**PROMPT**:
Rewrite the Frank Urban article between "American politician" and "1989 to 2001.", inclusive, changing "Republican Party" to "GOP".

**EXCERPT**:
┄┄┄┄┄┄┄┄┄┄

Member of the Wisconsin State Assembly from the 99th district
- In office September 22, 1989 – January 6, 2003
- Preceded by: Margaret Farrow
- Succeeded by: Michael A. Lehman

Personal details
- Born: May 24, 1930 St. Louis, Missouri
- Died: October 25, 2008 (aged 78) Egypt
- Party: Republican
- Spouse: Lois Elaine Thurwachter Urban (1954-1991) Kathryn Bloomberg (1993-2008)
- Children: James, Barbara, Michael, Mark, David, Bruce and John (all with Lois)
- Education: University of Wisconsin–Madison

= Frank Urban =

American politician

Frank Henry "Hank" Urban (May 24, 1930 – October 25, 2008) was a member of the Republican Party who served in the Wisconsin State Assembly from 1989 to 2001.

==Biography==
He was a resident of Brookfield, Wisconsin and was married to Lois Elaine Thurwachter Urban, with whom he had seven children. The two were married for 37 years until her death in 1991 from complications of Alzheimer's disease. Soon after that, he married again. His second wife was Kate Bloomberg, a former Brookfield mayor and co-inventor of Shrinky Dinks, who he remained with until his death in 2008.

Urban was born in St. Louis, Missouri, graduated from the University of Wisconsin–Madison in 1951, and received his M.D. from the University of Wisconsin–Madison in 1954, specializing in dermatology. He served in the U.S. Army from 1954 to 1957, and was a veteran of the Korean War.

┄┄┄┄┄┄┄┄┄┄

**EXERCISE DATA**:
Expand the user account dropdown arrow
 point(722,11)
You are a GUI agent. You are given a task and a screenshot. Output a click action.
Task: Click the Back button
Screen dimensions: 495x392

┄┄┄┄┄┄┄┄┄┄

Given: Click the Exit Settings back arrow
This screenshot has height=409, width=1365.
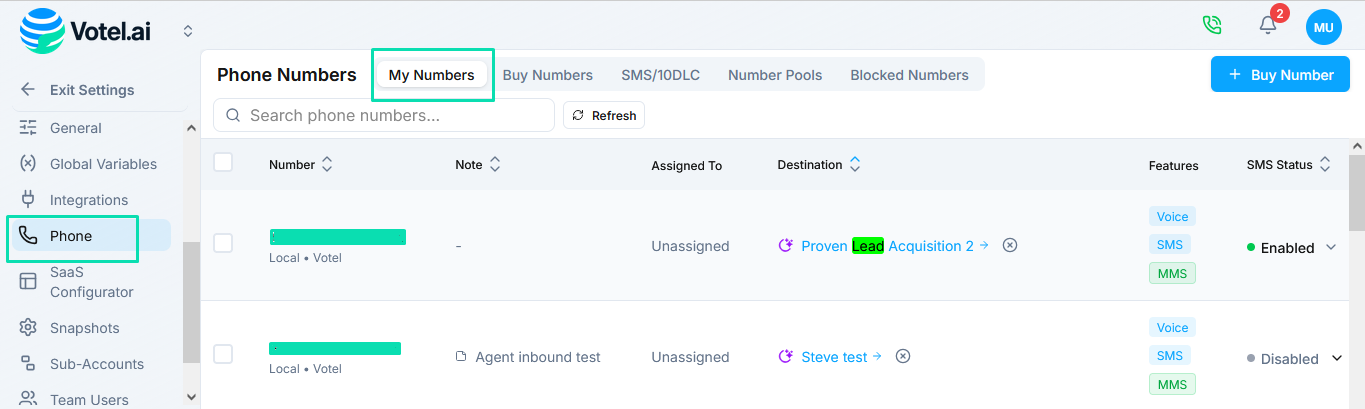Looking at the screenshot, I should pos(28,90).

┄┄┄┄┄┄┄┄┄┄

**RESULT OF THE TASK**:
American politician

Frank Henry "Hank" Urban (May 24, 1930 – October 25, 2008) was a member of the GOP who served in the Wisconsin State Assembly from 1989 to 2001.